Illustration de la méfiance du pouvoir à l’égard de la diaspora



Près d’un mois après le début des consultations politiques, la commission Bensalah a déjà invité un échantillon quasi représentatif de la population algérienne. Des partis politiques – certains ont décliné l’invitation – aux personnalités nationales, en passant par des responsables d’associations de jeunes ou d’inconnus, tout le monde ou presque a été convié aux discussions. Même l’ancien archevêque d’Alger, Mgr Henri Teissier, a été reçu ce lundi 13 juin.
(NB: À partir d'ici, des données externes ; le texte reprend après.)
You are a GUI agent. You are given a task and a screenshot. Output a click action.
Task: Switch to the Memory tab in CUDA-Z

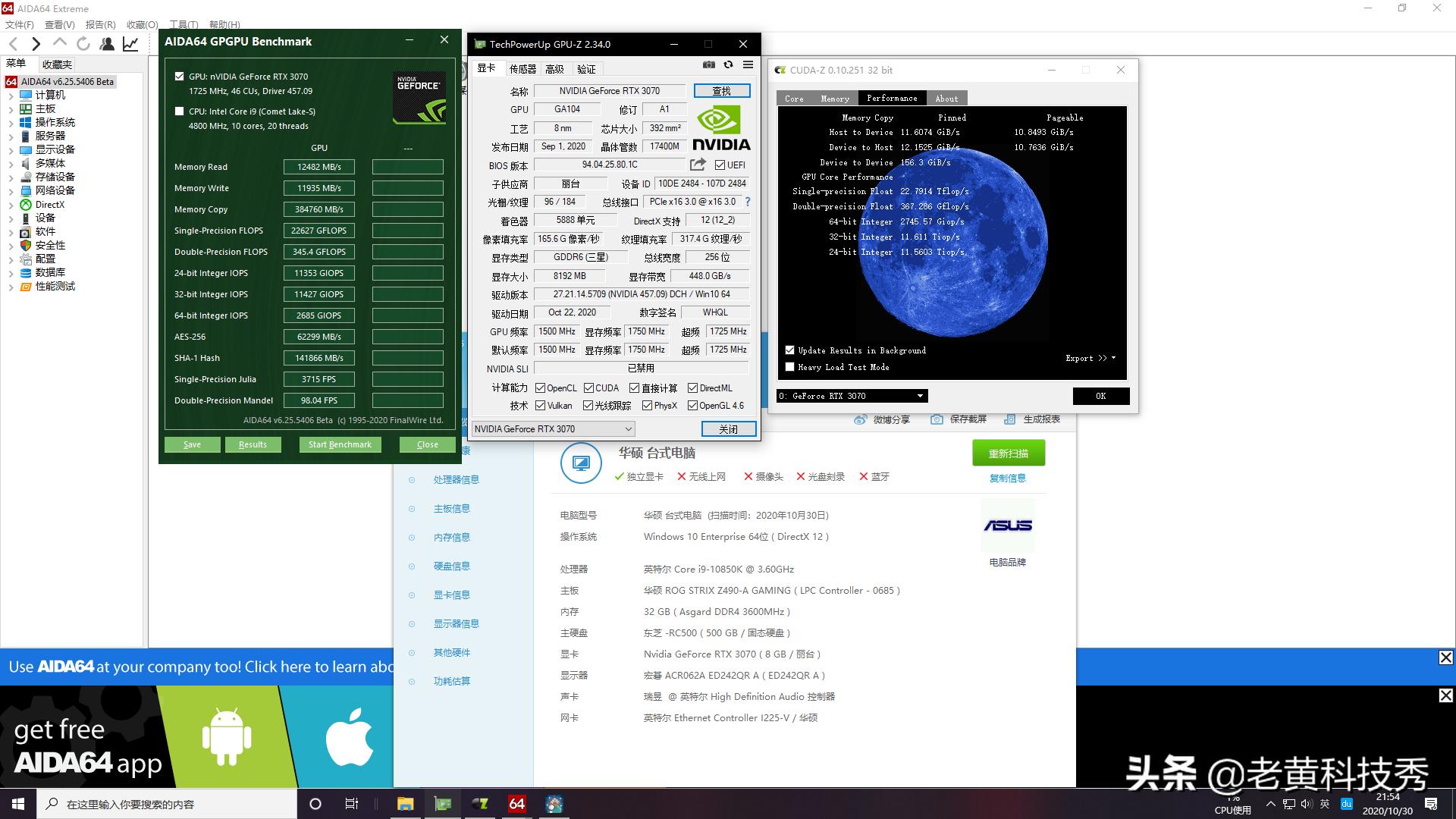[834, 98]
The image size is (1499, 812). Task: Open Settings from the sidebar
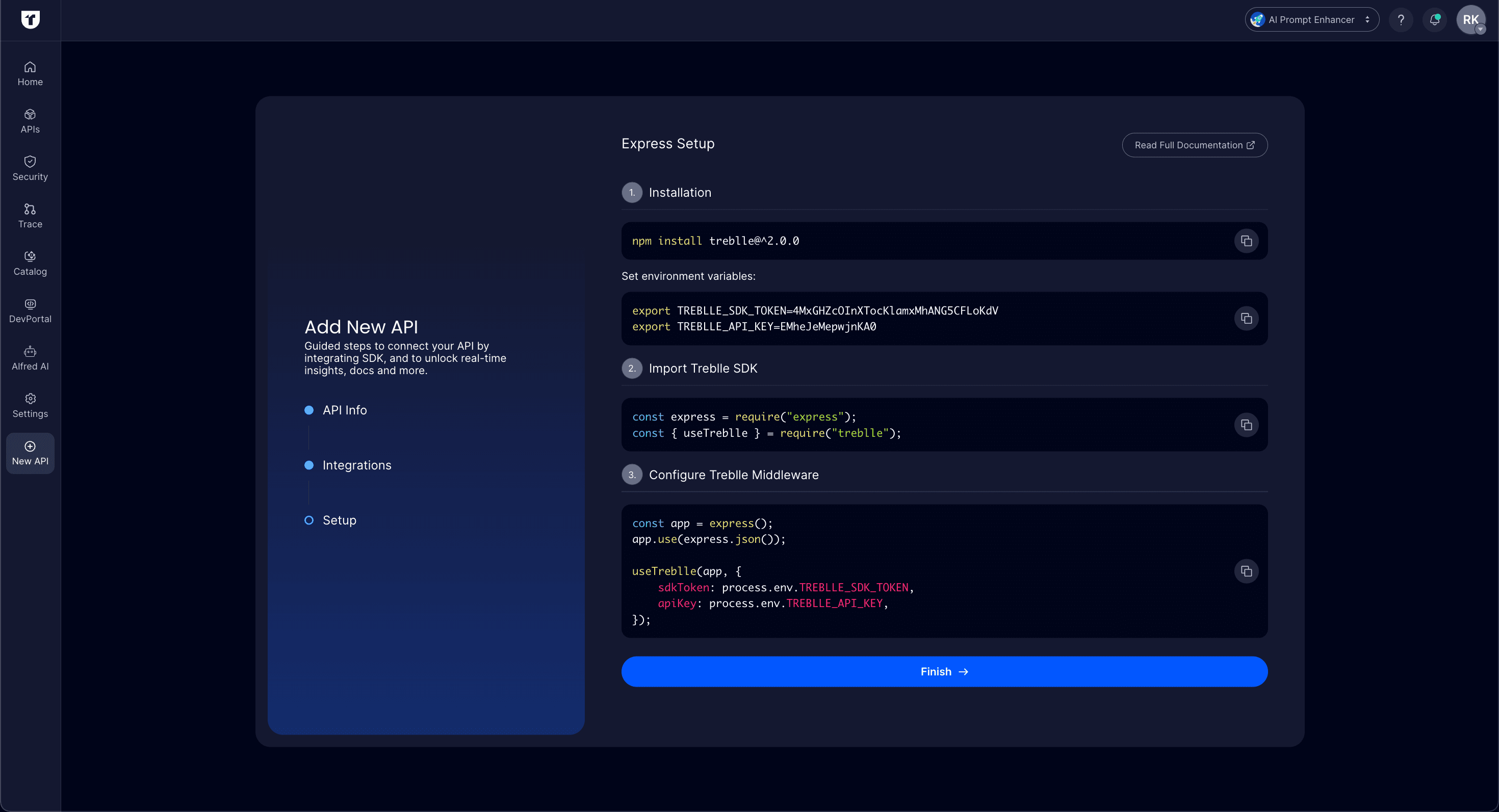pyautogui.click(x=30, y=405)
Il a plaidé pour le droit des minorités religieuses à la liberté de réunion, d’expression, de conscience et d’opinion, garanti par la Constitution.  
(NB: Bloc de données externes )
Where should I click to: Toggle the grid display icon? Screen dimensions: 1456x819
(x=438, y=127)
Mais la commission de dialogue nationale a oublié de convier les Algériens de l’étranger, soit plusieurs millions de personnes. Pour la seule France, au moins 4 à 5 millions d’Algériens y vivent. Ils sont plusieurs centaines de milliers au Canada, en Europe, et au Moyen‑Orient. C’est l’une des plus importantes diasporas au monde. Au‑delà de leur nombre, les Algériens vivant à l’étranger possèdent une autre légitimité : parmi eux, on trouve de nombreuses élites. Elles ont fait leurs preuves dans beaucoup de domaines. Et leur apport pour le pays, en crise, ne peut être que bénéfique. Enfin, la diaspora algérienne à l’étranger a toujours figuré en bonne place dans le discours officiel du pouvoir.
 
Officiellement, les autorités font tout pour permettre aux Algériens vivant à l’étranger de jouer un rôle de premier ordre dans la construction du pays. Mais, dans les faits, la situation est différente. En réalité, l’attitude de la commission Bensalah à l’égard des Algériens de l’étranger trahit mal la méfiance permanente du pouvoir à leur égard. A Alger, on se méfie de ces Algériens vivant à l’étranger, on veut bien les laisser faire du business mais ils ne doivent surtout pas se mêler de la politique. Ils sont considérés comme peu contrôlables et leur implication dans la vie politique risquerait de mettre en évidence l’incompétence des dirigeants en poste.
 
La nomination de Halim Benatallah au poste de secrétaire d’État chargé de la communauté algérienne à l’étranger illustre cette volonté du pouvoir d’éloigner la diaspora des affaires politiques. La première décision de M. Benatalah a été de priver l'Algérie du Conseil consultatif de la communauté algérienne à l'étranger. Créé par un décret présidentiel du 9 septembre 2009, il n'est toujours pas actif. Lors de sa première visite à Paris l’année dernière, il avait indiqué lors d’une rencontre avec la communauté algérienne que le projet était gelé. Un ministre qui décide de geler un projet créé par décret présidentiel ? A Alger, la déclaration n’a fait réagir personne. Car elle correspond à la politique officielle. Elle illustre la méfiance du pouvoir à l’égard de la diaspora algérienne à l’étranger.